In ancient Egyptian writing and art, the image of a scarab, or dung beetle, expressed a whole concept of the afterlife and rebirth and was used in inscriptions as the verb “to become.” Hieroglyphics also had ways of adding context in the form of a set of mute symbols known as “classifiers.” A Libyan throw stick could, for example, be used to denote foreignness.
Both systems appear to perceive the power of pictograms. An ancient spell inscribed on a scarab to ease the journey of the dead into the afterlife depicted birds without legs, to prevent them from wandering away from the spell. Thousands of years later, in 2016, Apple switched its lifelike revolver emoji for a bright green toy squirt gun, a move followed by other platforms, in a gesture to those working to reduce gun violence and accessibility.
With the beginnings of research into the field of emoji, Egyptologists, cognitive linguists and communication experts have started debating the similarities between the two communication systems and what sets them apart.
Some have hailed emoji as a new language.
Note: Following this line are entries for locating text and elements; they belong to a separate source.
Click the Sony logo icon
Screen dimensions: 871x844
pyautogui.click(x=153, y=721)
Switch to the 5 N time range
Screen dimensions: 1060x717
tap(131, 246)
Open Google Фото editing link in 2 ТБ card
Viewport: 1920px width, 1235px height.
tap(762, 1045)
One enthusiast produced a crowdsourced and crowd-funded emoji version of Herman Melville’s classic “Moby-Dick” titled “Emoji Dick.” In 2015, Oxford Dictionaries chose the “face with tears of joy” emoji as its word of the year, saying it best represented “the ethos, mood and preoccupations” of the period.
But Chaim Noy, a professor in the school of communications at Bar Ilan University near Tel Aviv who teaches a course on emoji “because it attracts students,” considers it simplistic and populist to speak of emoji as a language, viewing it as a kind of body-language supplement to text.
An expert in museum studies as well, Professor Noy said there was nevertheless “drama” in the exhibition, which runs through Oct. 12, juxtaposing the high culture of the museum and ancient Egypt against the bottom-up, lowbrow culture of emoji.
“It’s a bit provocative, it brushes off the tired, dusty image,” he said.
Emojis may just be the latest manifestation in a long history of pictographic writing and signage, from prehistoric cave painting to advertising logos. Cave dwellers used strong colors to make their wall images tens of thousands of years ago. “Those are super-emoji, more emoji than emoji,” Professor Noy said, adding, “They invented the emoji.”
The exhibition allows the public a rare chance to connect with the ancient world in a way that is relevant to life today, said Prof. Orly Goldwasser, head of Egyptology at the Hebrew University of Jerusalem, adding that the Egyptians faced some of the same problems as emoji users and developers.
On their own, words and pictures can only go so far in conveying abstract ideas. So the advent of the alphabet, Professor Goldwasser said, was both “a great victory and a great loss.”
“It destroyed the picture,” she said of the alphabet. But now, she added, “All the yearning for the picture has come back through the emoji. So emoji is filling a void, a lack, in the dryness of the word.”